RECORDS FOR PROCESSING ::
☆ ☆ ☆ ☆ ☆ ☆ ☆

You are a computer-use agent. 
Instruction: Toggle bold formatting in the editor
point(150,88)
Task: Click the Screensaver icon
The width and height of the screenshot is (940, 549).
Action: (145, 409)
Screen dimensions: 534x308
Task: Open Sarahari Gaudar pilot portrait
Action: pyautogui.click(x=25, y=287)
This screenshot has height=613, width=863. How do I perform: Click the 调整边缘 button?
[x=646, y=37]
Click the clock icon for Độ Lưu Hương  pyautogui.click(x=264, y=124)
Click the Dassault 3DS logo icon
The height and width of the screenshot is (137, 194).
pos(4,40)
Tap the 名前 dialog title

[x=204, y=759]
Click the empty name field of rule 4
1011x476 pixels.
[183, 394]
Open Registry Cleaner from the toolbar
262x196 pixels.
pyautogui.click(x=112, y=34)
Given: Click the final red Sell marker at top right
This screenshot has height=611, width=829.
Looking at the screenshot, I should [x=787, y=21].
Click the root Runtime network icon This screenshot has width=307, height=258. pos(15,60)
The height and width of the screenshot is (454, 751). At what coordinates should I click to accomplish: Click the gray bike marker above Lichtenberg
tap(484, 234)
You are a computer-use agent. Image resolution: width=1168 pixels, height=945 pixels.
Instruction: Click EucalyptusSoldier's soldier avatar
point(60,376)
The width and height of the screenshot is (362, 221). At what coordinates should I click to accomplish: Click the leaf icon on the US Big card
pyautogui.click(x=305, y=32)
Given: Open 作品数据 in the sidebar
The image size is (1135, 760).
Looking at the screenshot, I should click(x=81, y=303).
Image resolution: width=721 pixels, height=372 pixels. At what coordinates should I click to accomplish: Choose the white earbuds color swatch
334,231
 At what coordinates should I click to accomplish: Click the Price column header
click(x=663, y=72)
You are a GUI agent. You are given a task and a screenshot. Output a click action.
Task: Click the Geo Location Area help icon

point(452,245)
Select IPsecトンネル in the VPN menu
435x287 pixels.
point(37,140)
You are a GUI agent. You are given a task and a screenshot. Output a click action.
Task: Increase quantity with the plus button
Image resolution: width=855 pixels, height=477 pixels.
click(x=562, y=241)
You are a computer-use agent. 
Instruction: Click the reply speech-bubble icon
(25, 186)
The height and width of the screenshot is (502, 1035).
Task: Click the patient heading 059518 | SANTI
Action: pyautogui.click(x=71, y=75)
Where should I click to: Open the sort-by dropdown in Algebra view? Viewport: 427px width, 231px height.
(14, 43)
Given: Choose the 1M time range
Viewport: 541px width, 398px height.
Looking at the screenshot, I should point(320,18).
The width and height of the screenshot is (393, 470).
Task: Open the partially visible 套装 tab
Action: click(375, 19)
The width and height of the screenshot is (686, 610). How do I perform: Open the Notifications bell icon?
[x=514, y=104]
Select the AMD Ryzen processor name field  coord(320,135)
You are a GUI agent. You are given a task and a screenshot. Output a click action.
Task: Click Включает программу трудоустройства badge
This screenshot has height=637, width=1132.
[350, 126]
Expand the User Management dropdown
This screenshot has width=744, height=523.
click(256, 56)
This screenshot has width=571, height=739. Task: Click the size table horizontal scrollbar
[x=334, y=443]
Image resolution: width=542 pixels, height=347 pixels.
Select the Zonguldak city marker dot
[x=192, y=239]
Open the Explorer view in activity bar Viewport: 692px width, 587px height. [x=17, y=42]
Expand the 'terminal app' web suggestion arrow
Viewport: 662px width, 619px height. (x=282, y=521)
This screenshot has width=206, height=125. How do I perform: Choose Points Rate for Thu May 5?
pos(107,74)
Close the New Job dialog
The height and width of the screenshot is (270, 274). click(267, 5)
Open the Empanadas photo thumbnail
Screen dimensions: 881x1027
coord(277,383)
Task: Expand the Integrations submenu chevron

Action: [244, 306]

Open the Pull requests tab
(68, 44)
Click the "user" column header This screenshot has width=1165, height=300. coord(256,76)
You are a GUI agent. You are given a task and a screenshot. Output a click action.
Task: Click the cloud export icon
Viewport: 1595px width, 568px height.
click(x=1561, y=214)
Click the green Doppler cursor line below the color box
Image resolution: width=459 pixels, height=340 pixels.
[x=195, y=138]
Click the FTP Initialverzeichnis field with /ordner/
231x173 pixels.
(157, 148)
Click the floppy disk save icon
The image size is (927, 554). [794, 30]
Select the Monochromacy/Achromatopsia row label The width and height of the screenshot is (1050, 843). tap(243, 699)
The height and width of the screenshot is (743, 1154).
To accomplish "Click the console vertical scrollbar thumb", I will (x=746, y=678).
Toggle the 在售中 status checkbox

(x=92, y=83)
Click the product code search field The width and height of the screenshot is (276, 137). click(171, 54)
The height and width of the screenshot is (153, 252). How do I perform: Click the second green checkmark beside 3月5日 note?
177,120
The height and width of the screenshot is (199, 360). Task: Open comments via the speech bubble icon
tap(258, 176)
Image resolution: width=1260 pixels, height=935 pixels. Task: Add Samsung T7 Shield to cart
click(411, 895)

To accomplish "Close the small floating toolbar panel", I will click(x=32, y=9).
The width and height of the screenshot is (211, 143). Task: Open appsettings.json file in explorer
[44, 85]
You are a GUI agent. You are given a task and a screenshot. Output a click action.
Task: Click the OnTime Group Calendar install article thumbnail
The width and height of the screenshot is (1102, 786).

☆ ☆ ☆ ☆ ☆ ☆ ☆

TRY IT :: The last part of the records is the answer, beginning at the line that holds "Image resolution: width=1260" and including the final line, repeated exactly.

RESULT FOR THIS EXERCISE ::
Image resolution: width=1260 pixels, height=935 pixels. Task: Add Samsung T7 Shield to cart
click(411, 895)

To accomplish "Close the small floating toolbar panel", I will click(x=32, y=9).
The width and height of the screenshot is (211, 143). Task: Open appsettings.json file in explorer
[44, 85]
You are a GUI agent. You are given a task and a screenshot. Output a click action.
Task: Click the OnTime Group Calendar install article thumbnail
The width and height of the screenshot is (1102, 786).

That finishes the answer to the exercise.